Oleh Iswan
Sual
Herdi tak pulang-pulang rumah sejak
siang setelah kembali dari sekolah. Memang, dia sempat pamit pada ibunya untuk
bermain dengan kawan-kawannya, anak-anak tetangga. Biasanya dia sudah pulang.
Dan seharusnya begitu. Teman-temannya juga kini sudah asyik berkelakar dengan
orang tua mereka di rumah. Jelas kedengaran dari rumah Herdi. Matahari sudah
lama bersembunyi di balik samudra luas.
Agar keresahan tak semakin menggunung
tak pasti, ibu Herdi mengunjungi rumah tetangganya satu per satu.
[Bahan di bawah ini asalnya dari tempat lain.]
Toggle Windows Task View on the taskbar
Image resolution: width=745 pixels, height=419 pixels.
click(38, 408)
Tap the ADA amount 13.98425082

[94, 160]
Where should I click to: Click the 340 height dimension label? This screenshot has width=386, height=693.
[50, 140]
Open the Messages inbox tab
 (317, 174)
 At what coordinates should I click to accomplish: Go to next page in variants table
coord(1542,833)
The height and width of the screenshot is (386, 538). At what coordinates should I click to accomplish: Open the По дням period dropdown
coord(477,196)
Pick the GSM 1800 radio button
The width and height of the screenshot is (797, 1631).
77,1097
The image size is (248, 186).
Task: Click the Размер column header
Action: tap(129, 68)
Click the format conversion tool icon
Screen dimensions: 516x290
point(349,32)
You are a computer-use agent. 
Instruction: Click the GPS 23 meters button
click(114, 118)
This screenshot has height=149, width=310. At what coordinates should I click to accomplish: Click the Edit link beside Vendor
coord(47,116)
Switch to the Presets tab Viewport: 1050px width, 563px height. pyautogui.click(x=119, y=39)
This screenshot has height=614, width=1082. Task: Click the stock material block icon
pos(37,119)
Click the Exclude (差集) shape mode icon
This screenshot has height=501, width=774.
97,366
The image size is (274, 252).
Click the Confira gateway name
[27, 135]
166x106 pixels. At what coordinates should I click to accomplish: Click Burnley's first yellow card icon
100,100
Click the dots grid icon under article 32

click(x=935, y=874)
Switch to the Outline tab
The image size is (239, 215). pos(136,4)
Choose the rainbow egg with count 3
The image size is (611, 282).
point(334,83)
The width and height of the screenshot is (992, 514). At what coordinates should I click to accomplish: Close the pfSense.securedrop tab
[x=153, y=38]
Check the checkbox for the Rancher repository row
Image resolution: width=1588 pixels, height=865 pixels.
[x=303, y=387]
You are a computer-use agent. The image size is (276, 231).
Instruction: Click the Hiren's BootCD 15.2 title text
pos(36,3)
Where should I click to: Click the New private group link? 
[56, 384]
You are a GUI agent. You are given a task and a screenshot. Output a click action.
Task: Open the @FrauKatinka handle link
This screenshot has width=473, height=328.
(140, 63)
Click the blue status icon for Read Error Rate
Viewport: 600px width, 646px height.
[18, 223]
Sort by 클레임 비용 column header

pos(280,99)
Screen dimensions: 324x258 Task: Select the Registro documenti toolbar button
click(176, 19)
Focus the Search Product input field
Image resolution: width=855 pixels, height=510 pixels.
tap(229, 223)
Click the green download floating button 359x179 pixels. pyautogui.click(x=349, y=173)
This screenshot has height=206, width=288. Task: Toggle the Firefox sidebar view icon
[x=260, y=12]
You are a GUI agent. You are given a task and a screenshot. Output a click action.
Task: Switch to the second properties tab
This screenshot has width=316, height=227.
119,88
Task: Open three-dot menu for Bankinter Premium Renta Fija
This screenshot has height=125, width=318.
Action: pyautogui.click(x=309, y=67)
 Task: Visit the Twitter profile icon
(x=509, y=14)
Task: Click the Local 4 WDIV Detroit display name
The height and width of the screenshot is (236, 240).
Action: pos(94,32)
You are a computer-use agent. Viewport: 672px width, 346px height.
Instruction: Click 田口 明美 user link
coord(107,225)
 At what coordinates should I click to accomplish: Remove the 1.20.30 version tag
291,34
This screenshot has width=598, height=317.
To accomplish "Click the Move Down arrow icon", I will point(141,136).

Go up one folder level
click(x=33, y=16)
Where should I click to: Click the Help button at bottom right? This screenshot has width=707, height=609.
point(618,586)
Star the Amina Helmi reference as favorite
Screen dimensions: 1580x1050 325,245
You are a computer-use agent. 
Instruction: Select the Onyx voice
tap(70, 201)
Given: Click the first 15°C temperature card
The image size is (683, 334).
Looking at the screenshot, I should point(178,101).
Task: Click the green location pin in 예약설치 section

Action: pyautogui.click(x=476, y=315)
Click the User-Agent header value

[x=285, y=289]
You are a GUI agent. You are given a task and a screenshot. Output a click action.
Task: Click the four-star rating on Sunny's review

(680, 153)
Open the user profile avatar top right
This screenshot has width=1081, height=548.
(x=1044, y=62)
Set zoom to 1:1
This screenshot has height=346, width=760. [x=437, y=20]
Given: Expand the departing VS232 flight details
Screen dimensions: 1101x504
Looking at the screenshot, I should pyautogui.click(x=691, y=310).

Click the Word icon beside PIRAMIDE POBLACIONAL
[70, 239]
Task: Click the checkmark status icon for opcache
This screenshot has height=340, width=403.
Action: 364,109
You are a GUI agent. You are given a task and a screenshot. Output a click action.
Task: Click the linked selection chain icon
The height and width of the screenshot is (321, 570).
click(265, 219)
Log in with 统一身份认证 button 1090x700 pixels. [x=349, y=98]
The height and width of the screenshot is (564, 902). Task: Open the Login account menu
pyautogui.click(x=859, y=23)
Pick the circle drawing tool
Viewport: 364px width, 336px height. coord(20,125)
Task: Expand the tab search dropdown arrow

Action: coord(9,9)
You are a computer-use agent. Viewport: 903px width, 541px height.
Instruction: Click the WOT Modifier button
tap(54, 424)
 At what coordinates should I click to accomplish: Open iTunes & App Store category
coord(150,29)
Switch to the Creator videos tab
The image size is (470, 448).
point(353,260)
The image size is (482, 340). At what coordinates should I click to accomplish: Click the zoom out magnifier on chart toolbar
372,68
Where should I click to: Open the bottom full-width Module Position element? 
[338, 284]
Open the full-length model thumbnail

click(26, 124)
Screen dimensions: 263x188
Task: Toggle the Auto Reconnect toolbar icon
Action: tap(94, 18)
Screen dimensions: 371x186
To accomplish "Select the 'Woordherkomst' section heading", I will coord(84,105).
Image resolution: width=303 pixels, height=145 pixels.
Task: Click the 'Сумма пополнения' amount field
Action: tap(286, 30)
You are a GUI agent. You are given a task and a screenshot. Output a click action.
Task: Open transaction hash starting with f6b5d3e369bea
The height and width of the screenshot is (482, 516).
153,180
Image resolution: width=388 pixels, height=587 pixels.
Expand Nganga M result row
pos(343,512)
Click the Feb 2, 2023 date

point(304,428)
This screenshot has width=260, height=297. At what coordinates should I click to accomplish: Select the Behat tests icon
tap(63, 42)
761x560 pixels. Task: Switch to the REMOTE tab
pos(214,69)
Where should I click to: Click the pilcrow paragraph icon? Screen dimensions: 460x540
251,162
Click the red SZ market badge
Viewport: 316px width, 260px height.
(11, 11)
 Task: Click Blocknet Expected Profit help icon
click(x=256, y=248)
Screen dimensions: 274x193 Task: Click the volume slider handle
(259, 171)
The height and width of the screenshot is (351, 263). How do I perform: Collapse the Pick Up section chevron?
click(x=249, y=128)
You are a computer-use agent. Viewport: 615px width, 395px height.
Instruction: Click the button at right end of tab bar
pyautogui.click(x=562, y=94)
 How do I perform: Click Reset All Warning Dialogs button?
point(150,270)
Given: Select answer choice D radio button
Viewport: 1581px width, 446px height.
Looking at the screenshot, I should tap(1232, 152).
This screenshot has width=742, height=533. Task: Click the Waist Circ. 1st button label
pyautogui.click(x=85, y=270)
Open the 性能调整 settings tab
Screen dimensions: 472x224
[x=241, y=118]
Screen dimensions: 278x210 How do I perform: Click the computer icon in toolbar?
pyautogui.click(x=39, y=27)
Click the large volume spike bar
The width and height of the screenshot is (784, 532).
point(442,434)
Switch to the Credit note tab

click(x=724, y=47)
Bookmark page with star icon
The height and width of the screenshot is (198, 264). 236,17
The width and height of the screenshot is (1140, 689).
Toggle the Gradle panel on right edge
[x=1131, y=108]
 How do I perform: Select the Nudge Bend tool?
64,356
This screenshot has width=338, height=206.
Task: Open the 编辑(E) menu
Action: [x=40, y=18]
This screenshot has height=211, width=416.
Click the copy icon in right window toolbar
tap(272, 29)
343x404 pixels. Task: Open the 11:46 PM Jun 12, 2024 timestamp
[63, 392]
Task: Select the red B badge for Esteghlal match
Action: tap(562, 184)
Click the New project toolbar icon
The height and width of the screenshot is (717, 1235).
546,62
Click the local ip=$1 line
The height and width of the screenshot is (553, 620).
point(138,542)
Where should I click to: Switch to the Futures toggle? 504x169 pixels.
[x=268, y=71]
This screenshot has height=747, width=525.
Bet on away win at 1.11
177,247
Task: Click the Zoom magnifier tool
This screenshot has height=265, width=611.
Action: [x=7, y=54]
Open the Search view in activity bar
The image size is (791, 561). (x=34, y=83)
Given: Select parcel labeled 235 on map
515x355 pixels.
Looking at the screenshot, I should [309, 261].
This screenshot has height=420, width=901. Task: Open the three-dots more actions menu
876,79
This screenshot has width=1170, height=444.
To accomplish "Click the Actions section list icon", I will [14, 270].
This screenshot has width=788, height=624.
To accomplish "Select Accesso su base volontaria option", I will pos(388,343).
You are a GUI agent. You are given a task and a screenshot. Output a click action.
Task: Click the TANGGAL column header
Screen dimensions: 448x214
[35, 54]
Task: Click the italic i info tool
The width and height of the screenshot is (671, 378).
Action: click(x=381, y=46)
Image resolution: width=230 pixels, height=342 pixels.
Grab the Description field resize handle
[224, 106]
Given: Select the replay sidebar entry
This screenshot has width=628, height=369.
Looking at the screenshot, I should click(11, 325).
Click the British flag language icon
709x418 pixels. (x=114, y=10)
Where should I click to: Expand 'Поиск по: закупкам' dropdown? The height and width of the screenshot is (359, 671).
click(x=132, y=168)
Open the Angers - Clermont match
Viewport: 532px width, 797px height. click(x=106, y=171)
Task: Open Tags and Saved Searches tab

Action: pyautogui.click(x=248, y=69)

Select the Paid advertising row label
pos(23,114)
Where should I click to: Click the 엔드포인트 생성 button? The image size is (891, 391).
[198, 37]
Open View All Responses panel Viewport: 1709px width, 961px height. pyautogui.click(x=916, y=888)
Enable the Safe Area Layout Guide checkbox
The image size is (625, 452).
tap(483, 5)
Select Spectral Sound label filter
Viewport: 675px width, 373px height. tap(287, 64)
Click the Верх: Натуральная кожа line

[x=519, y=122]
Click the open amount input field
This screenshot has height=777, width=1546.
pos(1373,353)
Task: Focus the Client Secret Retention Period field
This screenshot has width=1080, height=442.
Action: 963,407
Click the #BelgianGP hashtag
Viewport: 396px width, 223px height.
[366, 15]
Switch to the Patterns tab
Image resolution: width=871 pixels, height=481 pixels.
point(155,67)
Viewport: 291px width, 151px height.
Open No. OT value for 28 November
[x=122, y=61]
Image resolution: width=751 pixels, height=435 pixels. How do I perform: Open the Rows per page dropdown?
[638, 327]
Sambil
bertanya dan melihat-lihat anaknya kalau-kalau ada di sana. Seolah ada bisikan
sesuatu telah menimpah anaknya. Naluri seorang ibu begitu kuat. Dia yakin akan
hal itu.
“Herdi dengang torang tadi. Da main
sama-sama di belakang. Torang da bayoya di pohong-pohong kopi. Torang
pangge-pangge pulang tadi mar dia nimau. Cuma bayoya trus,” ujar teman Herdi
terbata-bata. Gugup karena merasa diinterogasi.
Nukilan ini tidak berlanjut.